+++ PROVIDED MATERIAL +++

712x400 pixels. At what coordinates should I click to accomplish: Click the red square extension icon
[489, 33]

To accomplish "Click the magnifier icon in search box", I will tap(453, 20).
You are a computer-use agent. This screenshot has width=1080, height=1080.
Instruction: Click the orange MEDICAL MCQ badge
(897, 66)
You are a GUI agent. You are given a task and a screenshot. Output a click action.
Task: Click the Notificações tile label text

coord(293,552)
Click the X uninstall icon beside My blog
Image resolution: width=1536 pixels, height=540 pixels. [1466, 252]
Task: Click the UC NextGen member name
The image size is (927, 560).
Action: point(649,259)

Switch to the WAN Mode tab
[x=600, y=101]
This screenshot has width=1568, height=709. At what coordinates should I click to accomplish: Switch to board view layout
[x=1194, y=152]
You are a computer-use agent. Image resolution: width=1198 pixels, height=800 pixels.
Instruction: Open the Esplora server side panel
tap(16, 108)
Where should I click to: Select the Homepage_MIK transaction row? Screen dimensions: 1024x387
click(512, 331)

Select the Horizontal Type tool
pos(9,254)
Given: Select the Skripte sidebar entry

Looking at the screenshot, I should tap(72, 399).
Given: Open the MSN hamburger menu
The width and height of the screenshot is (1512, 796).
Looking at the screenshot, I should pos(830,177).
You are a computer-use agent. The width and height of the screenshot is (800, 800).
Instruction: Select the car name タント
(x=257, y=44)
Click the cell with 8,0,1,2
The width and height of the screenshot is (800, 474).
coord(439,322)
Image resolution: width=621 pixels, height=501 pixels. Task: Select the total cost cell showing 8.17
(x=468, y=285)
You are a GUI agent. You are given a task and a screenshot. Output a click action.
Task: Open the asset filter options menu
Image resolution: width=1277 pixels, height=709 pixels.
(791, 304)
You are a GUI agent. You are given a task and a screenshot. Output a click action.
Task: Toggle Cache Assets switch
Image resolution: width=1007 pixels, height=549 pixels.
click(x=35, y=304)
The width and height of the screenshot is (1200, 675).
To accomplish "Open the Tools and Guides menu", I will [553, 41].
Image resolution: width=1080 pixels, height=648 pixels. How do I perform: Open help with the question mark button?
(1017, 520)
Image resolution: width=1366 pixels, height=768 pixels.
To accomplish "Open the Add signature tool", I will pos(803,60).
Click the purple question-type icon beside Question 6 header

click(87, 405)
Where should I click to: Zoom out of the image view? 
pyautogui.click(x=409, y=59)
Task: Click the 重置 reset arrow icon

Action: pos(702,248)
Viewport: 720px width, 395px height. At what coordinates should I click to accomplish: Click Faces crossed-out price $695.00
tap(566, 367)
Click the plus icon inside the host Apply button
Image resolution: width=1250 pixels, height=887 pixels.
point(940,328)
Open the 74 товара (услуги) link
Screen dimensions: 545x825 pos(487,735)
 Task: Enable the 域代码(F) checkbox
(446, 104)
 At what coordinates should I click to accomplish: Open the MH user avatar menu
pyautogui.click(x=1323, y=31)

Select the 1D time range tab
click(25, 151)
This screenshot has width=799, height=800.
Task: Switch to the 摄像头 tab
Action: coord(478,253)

+++

[EXERCISE AIM] Begin with the top line of the material and go as far as the line with "Task: Click the UC NextGen member name". Set down those lines exactly, both ends included, and nothing more.

[RESPONSE TO THE EXERCISE]
712x400 pixels. At what coordinates should I click to accomplish: Click the red square extension icon
[489, 33]

To accomplish "Click the magnifier icon in search box", I will tap(453, 20).
You are a computer-use agent. This screenshot has width=1080, height=1080.
Instruction: Click the orange MEDICAL MCQ badge
(897, 66)
You are a GUI agent. You are given a task and a screenshot. Output a click action.
Task: Click the Notificações tile label text

coord(293,552)
Click the X uninstall icon beside My blog
Image resolution: width=1536 pixels, height=540 pixels. [1466, 252]
Task: Click the UC NextGen member name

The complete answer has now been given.